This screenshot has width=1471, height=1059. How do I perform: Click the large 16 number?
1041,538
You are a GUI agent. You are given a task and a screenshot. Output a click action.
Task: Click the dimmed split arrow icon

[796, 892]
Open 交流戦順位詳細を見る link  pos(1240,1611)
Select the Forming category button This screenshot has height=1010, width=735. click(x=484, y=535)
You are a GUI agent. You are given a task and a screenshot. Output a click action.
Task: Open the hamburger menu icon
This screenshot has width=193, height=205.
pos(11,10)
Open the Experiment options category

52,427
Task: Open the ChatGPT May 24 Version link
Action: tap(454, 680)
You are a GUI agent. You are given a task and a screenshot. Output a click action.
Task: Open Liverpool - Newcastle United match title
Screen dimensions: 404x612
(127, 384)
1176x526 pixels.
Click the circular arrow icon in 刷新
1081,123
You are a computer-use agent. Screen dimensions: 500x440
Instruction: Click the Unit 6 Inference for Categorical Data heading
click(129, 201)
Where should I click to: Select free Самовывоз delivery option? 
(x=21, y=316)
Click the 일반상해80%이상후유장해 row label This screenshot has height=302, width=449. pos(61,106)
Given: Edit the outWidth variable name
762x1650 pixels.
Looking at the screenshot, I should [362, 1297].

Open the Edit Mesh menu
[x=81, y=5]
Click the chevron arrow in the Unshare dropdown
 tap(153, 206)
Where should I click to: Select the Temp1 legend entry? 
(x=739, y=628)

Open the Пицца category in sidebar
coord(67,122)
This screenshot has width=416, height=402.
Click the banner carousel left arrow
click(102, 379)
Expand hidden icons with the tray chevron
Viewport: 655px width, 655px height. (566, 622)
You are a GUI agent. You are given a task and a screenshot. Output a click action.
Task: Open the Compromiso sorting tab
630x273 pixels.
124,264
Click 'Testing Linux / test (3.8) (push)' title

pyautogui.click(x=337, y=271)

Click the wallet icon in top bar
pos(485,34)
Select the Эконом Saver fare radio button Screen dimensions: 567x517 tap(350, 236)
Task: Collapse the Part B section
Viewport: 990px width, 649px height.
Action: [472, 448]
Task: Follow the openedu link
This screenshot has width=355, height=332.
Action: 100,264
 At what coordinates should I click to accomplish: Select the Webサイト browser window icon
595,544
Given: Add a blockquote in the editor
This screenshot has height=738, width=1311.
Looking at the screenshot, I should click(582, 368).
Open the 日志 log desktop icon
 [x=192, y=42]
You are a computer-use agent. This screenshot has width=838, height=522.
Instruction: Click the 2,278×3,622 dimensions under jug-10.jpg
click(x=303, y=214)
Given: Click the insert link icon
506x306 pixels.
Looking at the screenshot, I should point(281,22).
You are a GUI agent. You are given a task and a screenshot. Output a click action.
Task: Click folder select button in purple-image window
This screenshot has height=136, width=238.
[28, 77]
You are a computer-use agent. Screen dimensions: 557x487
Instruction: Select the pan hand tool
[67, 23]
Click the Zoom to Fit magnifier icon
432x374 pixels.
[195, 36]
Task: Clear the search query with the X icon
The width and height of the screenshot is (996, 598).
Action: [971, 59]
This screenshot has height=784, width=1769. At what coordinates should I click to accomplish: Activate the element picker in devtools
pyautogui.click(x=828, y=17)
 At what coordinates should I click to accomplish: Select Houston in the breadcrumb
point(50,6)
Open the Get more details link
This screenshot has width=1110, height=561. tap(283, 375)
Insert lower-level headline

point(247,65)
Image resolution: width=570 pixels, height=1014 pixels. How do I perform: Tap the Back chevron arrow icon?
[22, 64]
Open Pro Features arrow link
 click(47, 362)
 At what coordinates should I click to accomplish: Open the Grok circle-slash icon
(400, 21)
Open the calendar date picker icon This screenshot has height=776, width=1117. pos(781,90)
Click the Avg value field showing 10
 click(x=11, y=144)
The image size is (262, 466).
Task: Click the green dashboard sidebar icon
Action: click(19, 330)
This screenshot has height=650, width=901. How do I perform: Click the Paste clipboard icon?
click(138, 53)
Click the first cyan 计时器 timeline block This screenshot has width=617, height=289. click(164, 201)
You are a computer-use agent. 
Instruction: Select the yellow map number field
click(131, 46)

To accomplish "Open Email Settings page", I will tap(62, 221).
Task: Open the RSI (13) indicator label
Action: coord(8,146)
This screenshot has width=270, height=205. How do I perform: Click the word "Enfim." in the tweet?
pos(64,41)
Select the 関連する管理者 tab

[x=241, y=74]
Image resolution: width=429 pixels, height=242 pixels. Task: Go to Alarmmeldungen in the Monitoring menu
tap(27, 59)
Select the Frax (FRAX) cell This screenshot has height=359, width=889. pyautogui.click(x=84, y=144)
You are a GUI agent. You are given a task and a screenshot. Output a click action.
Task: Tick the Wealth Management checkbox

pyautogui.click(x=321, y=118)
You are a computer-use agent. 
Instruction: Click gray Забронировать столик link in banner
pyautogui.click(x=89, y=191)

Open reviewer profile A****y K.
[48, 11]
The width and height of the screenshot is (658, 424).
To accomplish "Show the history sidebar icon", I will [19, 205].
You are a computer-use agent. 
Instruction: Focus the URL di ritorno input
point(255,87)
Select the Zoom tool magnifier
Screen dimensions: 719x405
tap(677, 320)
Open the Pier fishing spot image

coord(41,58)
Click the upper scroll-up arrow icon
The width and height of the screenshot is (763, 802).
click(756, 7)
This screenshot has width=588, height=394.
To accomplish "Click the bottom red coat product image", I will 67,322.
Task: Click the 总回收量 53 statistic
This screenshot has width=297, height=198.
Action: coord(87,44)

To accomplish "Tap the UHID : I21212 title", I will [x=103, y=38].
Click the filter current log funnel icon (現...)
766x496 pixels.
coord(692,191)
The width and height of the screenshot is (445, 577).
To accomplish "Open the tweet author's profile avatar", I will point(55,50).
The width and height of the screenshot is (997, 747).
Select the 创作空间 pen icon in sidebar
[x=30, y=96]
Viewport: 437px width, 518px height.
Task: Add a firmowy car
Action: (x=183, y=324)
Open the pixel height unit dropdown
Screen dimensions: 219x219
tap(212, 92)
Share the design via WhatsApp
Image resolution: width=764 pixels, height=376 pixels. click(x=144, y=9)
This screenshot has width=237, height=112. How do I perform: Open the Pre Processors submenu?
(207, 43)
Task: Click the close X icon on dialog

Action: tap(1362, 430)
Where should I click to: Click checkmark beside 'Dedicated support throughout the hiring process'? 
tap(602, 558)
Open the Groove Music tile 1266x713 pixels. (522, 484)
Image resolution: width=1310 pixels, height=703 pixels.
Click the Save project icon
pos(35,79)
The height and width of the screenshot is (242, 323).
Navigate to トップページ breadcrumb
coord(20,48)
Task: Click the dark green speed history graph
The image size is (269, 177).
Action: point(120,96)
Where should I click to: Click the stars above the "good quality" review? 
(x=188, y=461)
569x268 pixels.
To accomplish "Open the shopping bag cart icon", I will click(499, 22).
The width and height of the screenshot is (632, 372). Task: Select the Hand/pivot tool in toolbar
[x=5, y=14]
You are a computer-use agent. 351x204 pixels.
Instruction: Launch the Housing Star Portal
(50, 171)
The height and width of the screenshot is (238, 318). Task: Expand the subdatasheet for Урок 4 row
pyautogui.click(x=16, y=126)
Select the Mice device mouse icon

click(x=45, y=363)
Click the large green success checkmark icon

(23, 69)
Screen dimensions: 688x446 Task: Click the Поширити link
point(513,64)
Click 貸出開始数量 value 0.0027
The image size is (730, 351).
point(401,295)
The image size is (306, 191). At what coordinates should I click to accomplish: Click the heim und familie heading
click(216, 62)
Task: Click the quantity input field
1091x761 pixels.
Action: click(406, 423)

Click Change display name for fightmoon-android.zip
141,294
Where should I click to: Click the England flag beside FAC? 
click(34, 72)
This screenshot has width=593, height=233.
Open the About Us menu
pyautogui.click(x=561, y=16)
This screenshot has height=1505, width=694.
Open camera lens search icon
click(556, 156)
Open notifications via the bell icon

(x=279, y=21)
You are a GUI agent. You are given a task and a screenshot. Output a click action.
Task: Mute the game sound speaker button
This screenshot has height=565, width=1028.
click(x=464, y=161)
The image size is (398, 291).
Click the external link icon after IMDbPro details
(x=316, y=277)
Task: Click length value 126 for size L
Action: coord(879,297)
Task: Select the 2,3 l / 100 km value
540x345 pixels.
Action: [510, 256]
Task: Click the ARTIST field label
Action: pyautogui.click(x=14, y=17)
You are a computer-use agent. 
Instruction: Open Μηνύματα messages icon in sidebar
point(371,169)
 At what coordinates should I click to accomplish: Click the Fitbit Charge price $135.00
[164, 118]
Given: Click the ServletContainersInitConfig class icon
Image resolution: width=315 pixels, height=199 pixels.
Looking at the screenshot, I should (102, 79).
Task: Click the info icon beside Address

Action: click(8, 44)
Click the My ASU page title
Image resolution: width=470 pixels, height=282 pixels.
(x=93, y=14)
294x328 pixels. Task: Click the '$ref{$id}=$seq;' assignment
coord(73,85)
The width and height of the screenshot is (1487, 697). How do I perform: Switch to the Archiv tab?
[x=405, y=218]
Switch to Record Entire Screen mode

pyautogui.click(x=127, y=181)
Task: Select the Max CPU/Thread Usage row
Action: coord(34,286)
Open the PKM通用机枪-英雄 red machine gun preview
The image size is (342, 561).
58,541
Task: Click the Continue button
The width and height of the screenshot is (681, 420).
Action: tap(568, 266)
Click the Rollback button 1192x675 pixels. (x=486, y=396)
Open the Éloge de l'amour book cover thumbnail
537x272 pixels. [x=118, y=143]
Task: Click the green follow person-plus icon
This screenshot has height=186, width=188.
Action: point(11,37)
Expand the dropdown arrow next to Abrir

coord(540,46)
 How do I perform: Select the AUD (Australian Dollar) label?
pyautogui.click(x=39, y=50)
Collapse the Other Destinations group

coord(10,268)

_What is being asked_:
Go line by line through the data, copying each one that contains the word "button".

_Response_:
Select the Forming category button This screenshot has height=1010, width=735. click(x=484, y=535)
Select the Эконом Saver fare radio button Screen dimensions: 567x517 tap(350, 236)
Task: Click folder select button in purple-image window
Task: Mute the game sound speaker button
Task: Click the Continue button
Click the Rollback button 1192x675 pixels. (x=486, y=396)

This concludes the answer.